Extend $\overline{AC}$ until it intersects the perpendicular to $\overline{AC}$ through $B$ and call this intersection $D$.  Call the measure of angle $BCD$ $\theta$ and note that $\theta = 180^\circ - z$.  Then the right triangle $BCD$ supplies \begin{align}
    \sin \theta &= \frac{|BD|}{a}  \\
    \cos \theta &= \frac{|CD|}{a}  \text{.}  \\
\end{align}
Using supplementary angle identities, we have $\sin \theta = \sin z = |BD|/a$ and $\cos \theta = -\cos z = |CD|/a$.  Rewriting in terms of the quantities we want, $|BD| = a \sin z$ and $|CD| = -a \cos z$.

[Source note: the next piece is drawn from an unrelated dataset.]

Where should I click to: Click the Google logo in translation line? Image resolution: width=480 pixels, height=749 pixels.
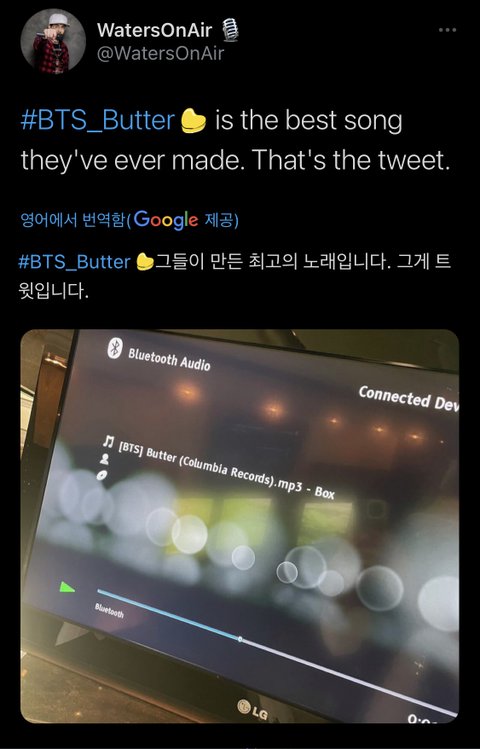165,220
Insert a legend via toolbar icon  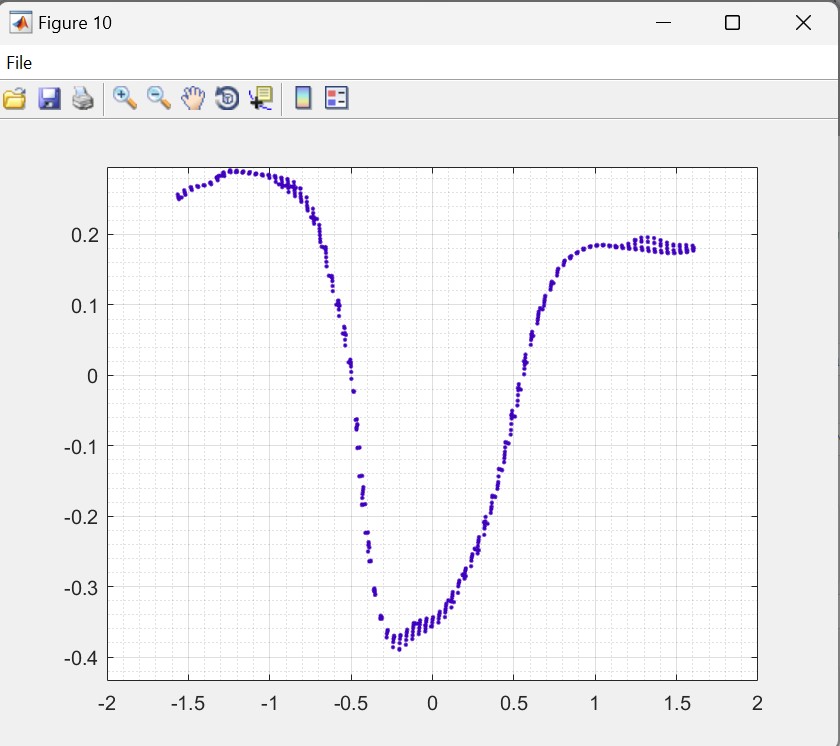pyautogui.click(x=337, y=98)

Now shift attention to the right triangle $ABD$.  From this triangle and the Pythagorean theorem, we see \begin{align}
    c^2 &= |BD|^2 + (b+|CD|)^2  \\
        &= (a \sin z)^2 + (b - a \cos z)^2  \\
        &= a^2 \sin^2 z + b^2 - 2 a b \cos z + a^2 \cos^2 z  \\
        &= a^2( \sin^2 z + \cos^2 z) +b^2 - 2 a b \cos z  \\
        &= a^2 + b^2 - 2 a b \cos z  \text{.}
\end{align}  We have used the identity $\sin^2 z + \cos^2 z = 1$.  We use it again to get $\cos z = -\sqrt{1 - \sin^2 z}$.  (We know we want the negative root because we know $z$ is in the second quadrant, so cosine is negative.)  Collecting our algebra together, we have  $$  c^2 = a^2 + b^2 + 2 a b \sqrt{1 - \sin^2 z}  \text{.}  $$
We're given $a = b = 4$ and $\sin z = 3/8$, so we can evaluate:\begin{align}
    c^2 &= 4^2 + 4^2 + 2 \cdot 4^2 \sqrt{1 - (3/8)^2}  \\
        &= 32 + 32\sqrt{\frac{64-9}{64}}  \\
        &= 32 + 32\sqrt{55/64}  \text{.}
\end{align}  Now we know $c = \sqrt{32 + 32\sqrt{55/64}}$.